PROBLEM DESCRIPTION. If "Expand" shows up in a line of the material, return that line.

MATERIAL FOR THIS TASK.
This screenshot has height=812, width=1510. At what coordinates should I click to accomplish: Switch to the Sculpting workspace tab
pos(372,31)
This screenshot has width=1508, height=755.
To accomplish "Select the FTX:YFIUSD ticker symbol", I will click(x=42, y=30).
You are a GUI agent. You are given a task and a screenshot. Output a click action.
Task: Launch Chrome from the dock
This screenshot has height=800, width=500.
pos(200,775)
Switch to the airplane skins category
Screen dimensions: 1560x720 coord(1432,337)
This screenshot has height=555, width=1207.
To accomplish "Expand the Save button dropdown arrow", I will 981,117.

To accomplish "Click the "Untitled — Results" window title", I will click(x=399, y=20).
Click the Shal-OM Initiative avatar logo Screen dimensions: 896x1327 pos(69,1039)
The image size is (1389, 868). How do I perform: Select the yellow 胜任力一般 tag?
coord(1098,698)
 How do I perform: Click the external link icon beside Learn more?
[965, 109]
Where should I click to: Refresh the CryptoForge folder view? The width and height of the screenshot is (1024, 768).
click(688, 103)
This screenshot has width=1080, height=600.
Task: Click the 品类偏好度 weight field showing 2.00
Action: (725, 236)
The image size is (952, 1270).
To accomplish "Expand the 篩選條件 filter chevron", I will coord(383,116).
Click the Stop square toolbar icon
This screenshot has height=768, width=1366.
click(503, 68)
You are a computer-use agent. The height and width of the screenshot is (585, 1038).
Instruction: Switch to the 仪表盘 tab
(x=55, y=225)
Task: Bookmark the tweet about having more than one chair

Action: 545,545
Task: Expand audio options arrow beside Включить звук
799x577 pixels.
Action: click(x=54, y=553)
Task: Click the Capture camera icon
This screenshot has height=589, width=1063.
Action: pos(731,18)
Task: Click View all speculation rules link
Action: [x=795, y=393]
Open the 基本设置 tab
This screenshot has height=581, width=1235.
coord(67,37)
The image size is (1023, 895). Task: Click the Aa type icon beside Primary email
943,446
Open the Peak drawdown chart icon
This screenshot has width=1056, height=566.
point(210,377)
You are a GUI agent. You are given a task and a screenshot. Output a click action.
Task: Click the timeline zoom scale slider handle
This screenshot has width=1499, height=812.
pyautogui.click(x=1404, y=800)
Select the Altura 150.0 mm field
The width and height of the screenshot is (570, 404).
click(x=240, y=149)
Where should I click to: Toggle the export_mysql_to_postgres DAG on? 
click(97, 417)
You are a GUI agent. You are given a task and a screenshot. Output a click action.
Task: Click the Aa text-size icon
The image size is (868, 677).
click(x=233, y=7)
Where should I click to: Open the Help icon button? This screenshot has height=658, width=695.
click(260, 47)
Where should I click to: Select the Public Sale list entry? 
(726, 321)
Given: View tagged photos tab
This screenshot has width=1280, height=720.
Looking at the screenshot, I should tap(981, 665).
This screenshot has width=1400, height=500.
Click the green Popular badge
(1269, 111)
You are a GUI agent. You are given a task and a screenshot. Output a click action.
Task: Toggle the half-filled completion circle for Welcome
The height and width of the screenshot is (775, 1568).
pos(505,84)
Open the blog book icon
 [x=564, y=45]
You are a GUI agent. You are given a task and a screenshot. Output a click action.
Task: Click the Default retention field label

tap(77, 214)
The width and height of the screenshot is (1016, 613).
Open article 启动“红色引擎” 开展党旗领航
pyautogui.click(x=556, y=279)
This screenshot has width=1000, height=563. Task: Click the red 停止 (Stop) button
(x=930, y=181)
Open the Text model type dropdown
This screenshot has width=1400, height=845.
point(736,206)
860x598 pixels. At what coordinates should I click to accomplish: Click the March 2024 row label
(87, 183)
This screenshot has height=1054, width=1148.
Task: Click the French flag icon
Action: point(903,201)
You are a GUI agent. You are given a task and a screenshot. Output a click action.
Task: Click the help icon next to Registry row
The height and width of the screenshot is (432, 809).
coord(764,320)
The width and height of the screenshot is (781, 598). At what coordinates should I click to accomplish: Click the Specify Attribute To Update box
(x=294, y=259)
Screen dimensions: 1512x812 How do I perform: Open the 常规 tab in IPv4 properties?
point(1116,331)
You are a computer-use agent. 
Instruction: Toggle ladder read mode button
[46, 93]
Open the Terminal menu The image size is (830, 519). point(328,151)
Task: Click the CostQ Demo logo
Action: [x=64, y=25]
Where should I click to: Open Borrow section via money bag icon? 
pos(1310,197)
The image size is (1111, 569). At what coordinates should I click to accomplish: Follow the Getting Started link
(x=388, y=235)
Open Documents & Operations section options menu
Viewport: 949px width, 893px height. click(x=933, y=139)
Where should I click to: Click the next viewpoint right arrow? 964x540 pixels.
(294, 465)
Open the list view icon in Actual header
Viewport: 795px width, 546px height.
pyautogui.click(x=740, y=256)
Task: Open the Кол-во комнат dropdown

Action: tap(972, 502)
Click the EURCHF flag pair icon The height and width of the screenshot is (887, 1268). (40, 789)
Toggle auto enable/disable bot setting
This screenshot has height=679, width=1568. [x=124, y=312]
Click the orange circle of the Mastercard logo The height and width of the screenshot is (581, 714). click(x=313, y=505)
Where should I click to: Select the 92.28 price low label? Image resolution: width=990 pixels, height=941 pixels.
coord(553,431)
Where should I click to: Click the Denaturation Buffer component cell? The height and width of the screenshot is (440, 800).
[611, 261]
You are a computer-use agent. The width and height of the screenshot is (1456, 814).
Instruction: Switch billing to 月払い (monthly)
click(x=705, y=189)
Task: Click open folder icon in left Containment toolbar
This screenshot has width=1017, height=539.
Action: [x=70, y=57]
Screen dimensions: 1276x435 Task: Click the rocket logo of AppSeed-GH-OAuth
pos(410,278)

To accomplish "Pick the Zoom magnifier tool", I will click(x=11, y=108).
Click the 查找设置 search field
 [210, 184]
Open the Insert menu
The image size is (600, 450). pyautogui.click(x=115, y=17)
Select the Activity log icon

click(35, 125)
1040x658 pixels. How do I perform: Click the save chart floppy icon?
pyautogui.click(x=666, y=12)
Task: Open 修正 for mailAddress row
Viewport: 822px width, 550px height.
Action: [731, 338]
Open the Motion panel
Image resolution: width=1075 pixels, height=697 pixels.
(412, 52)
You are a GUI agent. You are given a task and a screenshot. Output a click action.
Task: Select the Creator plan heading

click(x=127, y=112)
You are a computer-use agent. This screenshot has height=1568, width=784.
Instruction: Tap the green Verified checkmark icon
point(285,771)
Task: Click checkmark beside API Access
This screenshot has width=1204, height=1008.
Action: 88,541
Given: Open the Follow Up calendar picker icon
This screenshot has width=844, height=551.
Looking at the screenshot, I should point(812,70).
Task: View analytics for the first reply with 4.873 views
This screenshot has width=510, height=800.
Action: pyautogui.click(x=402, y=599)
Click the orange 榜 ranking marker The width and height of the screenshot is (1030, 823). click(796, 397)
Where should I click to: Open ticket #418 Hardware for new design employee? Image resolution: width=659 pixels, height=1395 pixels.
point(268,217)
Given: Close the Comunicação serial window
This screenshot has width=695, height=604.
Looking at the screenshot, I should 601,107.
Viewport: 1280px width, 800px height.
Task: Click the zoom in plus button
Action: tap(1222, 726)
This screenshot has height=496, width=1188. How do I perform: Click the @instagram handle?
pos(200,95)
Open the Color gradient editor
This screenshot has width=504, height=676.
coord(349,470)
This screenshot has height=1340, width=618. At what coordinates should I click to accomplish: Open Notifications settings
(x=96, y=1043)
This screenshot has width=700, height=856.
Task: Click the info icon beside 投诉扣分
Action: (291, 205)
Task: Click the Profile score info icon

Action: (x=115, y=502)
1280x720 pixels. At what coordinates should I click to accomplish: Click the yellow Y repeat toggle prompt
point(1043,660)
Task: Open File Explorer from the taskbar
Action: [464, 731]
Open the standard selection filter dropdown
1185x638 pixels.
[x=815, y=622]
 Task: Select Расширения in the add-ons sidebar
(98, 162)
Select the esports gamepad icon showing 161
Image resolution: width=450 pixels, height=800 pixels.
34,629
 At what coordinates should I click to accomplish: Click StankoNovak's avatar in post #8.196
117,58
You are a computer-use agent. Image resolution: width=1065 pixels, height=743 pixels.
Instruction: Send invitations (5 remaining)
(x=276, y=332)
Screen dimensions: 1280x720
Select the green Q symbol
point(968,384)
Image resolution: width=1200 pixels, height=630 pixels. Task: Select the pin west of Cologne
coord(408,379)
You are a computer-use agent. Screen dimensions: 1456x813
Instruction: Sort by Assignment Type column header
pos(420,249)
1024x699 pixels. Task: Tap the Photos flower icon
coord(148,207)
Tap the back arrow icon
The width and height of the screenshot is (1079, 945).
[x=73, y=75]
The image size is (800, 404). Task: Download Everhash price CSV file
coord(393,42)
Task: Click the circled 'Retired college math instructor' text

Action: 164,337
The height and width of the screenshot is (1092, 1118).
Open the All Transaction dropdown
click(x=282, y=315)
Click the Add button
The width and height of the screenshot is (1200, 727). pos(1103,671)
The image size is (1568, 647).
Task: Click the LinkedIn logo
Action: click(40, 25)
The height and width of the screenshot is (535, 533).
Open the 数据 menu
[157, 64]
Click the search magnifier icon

REPLY TO THE EXERCISE.
To accomplish "Expand the Save button dropdown arrow", I will 981,117.
To accomplish "Expand the 篩選條件 filter chevron", I will coord(383,116).
Task: Expand audio options arrow beside Включить звук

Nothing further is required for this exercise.